**YOUR TASK:**
Would you retype every line below without changing anything?

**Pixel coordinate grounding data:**
+--

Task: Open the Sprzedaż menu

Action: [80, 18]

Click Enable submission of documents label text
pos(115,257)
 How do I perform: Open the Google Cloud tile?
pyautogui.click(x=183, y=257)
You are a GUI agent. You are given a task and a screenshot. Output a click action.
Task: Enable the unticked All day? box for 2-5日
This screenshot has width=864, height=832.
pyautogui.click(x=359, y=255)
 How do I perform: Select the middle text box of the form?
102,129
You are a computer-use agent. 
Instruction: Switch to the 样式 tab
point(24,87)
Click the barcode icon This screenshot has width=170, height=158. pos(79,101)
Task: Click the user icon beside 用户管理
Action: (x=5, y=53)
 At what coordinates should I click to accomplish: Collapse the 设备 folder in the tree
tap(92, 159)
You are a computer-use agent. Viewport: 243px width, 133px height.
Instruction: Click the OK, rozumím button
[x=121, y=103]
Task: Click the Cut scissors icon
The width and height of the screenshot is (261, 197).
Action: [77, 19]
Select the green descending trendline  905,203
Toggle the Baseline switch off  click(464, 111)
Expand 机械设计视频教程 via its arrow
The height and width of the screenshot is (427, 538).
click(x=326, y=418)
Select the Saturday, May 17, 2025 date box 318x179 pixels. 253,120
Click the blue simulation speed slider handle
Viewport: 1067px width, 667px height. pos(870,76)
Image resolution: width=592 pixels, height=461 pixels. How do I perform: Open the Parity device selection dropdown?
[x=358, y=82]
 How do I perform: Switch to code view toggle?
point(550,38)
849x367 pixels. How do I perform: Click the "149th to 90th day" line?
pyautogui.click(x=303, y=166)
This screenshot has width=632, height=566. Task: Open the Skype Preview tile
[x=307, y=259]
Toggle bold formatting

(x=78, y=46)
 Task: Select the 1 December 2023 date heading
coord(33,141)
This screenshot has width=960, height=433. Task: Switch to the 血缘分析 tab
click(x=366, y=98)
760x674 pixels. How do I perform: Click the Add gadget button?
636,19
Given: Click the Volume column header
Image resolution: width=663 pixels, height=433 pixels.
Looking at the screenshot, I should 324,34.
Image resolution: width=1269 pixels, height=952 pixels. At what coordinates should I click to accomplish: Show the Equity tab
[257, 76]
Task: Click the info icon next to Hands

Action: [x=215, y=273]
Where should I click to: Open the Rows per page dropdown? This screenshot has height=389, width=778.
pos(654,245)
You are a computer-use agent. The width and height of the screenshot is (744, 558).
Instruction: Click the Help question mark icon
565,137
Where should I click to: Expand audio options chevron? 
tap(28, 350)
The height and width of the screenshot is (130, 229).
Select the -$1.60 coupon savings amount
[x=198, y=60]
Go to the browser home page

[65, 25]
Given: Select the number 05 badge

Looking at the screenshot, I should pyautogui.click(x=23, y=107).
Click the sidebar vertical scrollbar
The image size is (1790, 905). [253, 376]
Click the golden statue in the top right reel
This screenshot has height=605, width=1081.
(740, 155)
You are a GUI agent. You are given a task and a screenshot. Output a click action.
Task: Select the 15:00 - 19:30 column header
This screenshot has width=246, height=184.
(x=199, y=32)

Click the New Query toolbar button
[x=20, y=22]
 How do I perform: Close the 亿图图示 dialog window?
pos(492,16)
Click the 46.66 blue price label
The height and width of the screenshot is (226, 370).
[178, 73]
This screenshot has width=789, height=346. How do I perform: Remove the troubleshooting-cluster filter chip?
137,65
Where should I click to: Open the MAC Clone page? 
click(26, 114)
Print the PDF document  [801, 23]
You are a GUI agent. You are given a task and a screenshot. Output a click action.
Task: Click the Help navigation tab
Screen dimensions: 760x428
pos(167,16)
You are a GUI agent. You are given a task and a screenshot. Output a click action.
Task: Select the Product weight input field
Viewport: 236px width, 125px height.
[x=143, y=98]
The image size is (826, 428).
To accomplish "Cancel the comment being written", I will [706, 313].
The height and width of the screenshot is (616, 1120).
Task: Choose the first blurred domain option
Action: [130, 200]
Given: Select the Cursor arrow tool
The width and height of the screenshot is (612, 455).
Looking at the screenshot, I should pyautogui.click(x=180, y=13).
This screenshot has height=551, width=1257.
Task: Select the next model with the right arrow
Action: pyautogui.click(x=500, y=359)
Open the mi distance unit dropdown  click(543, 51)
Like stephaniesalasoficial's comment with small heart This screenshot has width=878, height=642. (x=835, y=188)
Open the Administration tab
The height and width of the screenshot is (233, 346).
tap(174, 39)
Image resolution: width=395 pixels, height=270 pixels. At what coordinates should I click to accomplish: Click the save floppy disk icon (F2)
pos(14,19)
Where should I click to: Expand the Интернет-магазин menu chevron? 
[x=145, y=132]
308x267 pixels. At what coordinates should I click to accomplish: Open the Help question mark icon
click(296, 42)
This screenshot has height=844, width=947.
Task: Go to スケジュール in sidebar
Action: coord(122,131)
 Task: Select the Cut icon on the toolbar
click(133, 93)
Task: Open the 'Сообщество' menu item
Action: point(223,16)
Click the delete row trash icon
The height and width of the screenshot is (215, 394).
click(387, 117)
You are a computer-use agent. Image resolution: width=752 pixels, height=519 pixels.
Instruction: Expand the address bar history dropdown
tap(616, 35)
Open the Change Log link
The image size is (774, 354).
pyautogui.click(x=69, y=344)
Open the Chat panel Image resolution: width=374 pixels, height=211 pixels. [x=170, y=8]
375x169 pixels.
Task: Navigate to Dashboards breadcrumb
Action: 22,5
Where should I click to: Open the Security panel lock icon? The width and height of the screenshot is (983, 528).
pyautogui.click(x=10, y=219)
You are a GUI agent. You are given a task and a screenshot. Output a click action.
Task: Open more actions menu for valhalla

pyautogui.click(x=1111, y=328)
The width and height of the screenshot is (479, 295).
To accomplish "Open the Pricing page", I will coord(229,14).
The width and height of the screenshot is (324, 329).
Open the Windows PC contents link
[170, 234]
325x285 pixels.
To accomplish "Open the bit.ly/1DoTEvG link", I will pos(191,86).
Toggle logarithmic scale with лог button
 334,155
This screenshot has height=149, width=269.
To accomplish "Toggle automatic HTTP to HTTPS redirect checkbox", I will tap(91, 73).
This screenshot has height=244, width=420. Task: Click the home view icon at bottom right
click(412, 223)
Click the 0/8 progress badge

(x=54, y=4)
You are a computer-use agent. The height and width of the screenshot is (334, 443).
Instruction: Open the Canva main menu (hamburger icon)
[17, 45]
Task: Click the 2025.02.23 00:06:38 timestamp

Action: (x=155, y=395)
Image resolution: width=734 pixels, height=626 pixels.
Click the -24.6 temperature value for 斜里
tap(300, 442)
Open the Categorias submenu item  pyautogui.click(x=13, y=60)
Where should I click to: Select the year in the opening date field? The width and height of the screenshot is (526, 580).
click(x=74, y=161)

+--

**WRITTEN REPLY:**
Task: Open the Sprzedaż menu

Action: [80, 18]

Click Enable submission of documents label text
pos(115,257)
 How do I perform: Open the Google Cloud tile?
pyautogui.click(x=183, y=257)
You are a GUI agent. You are given a task and a screenshot. Output a click action.
Task: Enable the unticked All day? box for 2-5日
This screenshot has width=864, height=832.
pyautogui.click(x=359, y=255)
 How do I perform: Select the middle text box of the form?
102,129
You are a computer-use agent. 
Instruction: Switch to the 样式 tab
point(24,87)
Click the barcode icon This screenshot has width=170, height=158. pos(79,101)
Task: Click the user icon beside 用户管理
Action: (x=5, y=53)
 At what coordinates should I click to accomplish: Collapse the 设备 folder in the tree
tap(92, 159)
You are a computer-use agent. Viewport: 243px width, 133px height.
Instruction: Click the OK, rozumím button
[x=121, y=103]
Task: Click the Cut scissors icon
The width and height of the screenshot is (261, 197).
Action: [77, 19]
Select the green descending trendline  905,203
Toggle the Baseline switch off  click(464, 111)
Expand 机械设计视频教程 via its arrow
The height and width of the screenshot is (427, 538).
click(x=326, y=418)
Select the Saturday, May 17, 2025 date box 318x179 pixels. 253,120
Click the blue simulation speed slider handle
Viewport: 1067px width, 667px height. pos(870,76)
Image resolution: width=592 pixels, height=461 pixels. How do I perform: Open the Parity device selection dropdown?
[x=358, y=82]
 How do I perform: Switch to code view toggle?
point(550,38)
849x367 pixels. How do I perform: Click the "149th to 90th day" line?
pyautogui.click(x=303, y=166)
This screenshot has width=632, height=566. Task: Open the Skype Preview tile
[x=307, y=259]
Toggle bold formatting

(x=78, y=46)
 Task: Select the 1 December 2023 date heading
coord(33,141)
This screenshot has width=960, height=433. Task: Switch to the 血缘分析 tab
click(x=366, y=98)
760x674 pixels. How do I perform: Click the Add gadget button?
636,19
Given: Click the Volume column header
Image resolution: width=663 pixels, height=433 pixels.
Looking at the screenshot, I should 324,34.
Image resolution: width=1269 pixels, height=952 pixels. At what coordinates should I click to accomplish: Show the Equity tab
[257, 76]
Task: Click the info icon next to Hands

Action: [x=215, y=273]
Where should I click to: Open the Rows per page dropdown? This screenshot has height=389, width=778.
pos(654,245)
You are a computer-use agent. The width and height of the screenshot is (744, 558).
Instruction: Click the Help question mark icon
565,137
Where should I click to: Expand audio options chevron? 
tap(28, 350)
The height and width of the screenshot is (130, 229).
Select the -$1.60 coupon savings amount
[x=198, y=60]
Go to the browser home page

[65, 25]
Given: Select the number 05 badge

Looking at the screenshot, I should pyautogui.click(x=23, y=107).
Click the sidebar vertical scrollbar
The image size is (1790, 905). [253, 376]
Click the golden statue in the top right reel
This screenshot has height=605, width=1081.
(740, 155)
You are a GUI agent. You are given a task and a screenshot. Output a click action.
Task: Select the 15:00 - 19:30 column header
This screenshot has width=246, height=184.
(x=199, y=32)

Click the New Query toolbar button
[x=20, y=22]
 How do I perform: Close the 亿图图示 dialog window?
pos(492,16)
Click the 46.66 blue price label
The height and width of the screenshot is (226, 370).
[178, 73]
This screenshot has width=789, height=346. How do I perform: Remove the troubleshooting-cluster filter chip?
137,65
Where should I click to: Open the MAC Clone page? 
click(26, 114)
Print the PDF document  [801, 23]
You are a GUI agent. You are given a task and a screenshot. Output a click action.
Task: Click the Help navigation tab
Screen dimensions: 760x428
pos(167,16)
You are a GUI agent. You are given a task and a screenshot. Output a click action.
Task: Select the Product weight input field
Viewport: 236px width, 125px height.
[x=143, y=98]
The image size is (826, 428).
To accomplish "Cancel the comment being written", I will [706, 313].
The height and width of the screenshot is (616, 1120).
Task: Choose the first blurred domain option
Action: [130, 200]
Given: Select the Cursor arrow tool
The width and height of the screenshot is (612, 455).
Looking at the screenshot, I should pyautogui.click(x=180, y=13).
This screenshot has height=551, width=1257.
Task: Select the next model with the right arrow
Action: pyautogui.click(x=500, y=359)
Open the mi distance unit dropdown  click(543, 51)
Like stephaniesalasoficial's comment with small heart This screenshot has width=878, height=642. (x=835, y=188)
Open the Administration tab
The height and width of the screenshot is (233, 346).
tap(174, 39)
Image resolution: width=395 pixels, height=270 pixels. At what coordinates should I click to accomplish: Click the save floppy disk icon (F2)
pos(14,19)
Where should I click to: Expand the Интернет-магазин menu chevron? 
[x=145, y=132]
308x267 pixels. At what coordinates should I click to accomplish: Open the Help question mark icon
click(296, 42)
This screenshot has height=844, width=947.
Task: Go to スケジュール in sidebar
Action: coord(122,131)
 Task: Select the Cut icon on the toolbar
click(133, 93)
Task: Open the 'Сообщество' menu item
Action: point(223,16)
Click the delete row trash icon
The height and width of the screenshot is (215, 394).
click(387, 117)
You are a computer-use agent. Image resolution: width=752 pixels, height=519 pixels.
Instruction: Expand the address bar history dropdown
tap(616, 35)
Open the Change Log link
The image size is (774, 354).
pyautogui.click(x=69, y=344)
Open the Chat panel Image resolution: width=374 pixels, height=211 pixels. [x=170, y=8]
375x169 pixels.
Task: Navigate to Dashboards breadcrumb
Action: 22,5
Where should I click to: Open the Security panel lock icon? The width and height of the screenshot is (983, 528).
pyautogui.click(x=10, y=219)
You are a GUI agent. You are given a task and a screenshot. Output a click action.
Task: Open more actions menu for valhalla

pyautogui.click(x=1111, y=328)
The width and height of the screenshot is (479, 295).
To accomplish "Open the Pricing page", I will coord(229,14).
The width and height of the screenshot is (324, 329).
Open the Windows PC contents link
[170, 234]
325x285 pixels.
To accomplish "Open the bit.ly/1DoTEvG link", I will pos(191,86).
Toggle logarithmic scale with лог button
 334,155
This screenshot has height=149, width=269.
To accomplish "Toggle automatic HTTP to HTTPS redirect checkbox", I will tap(91, 73).
This screenshot has height=244, width=420. Task: Click the home view icon at bottom right
click(412, 223)
Click the 0/8 progress badge

(x=54, y=4)
You are a computer-use agent. The height and width of the screenshot is (334, 443).
Instruction: Open the Canva main menu (hamburger icon)
[17, 45]
Task: Click the 2025.02.23 00:06:38 timestamp

Action: (x=155, y=395)
Image resolution: width=734 pixels, height=626 pixels.
Click the -24.6 temperature value for 斜里
tap(300, 442)
Open the Categorias submenu item  pyautogui.click(x=13, y=60)
Where should I click to: Select the year in the opening date field? The width and height of the screenshot is (526, 580).
click(x=74, y=161)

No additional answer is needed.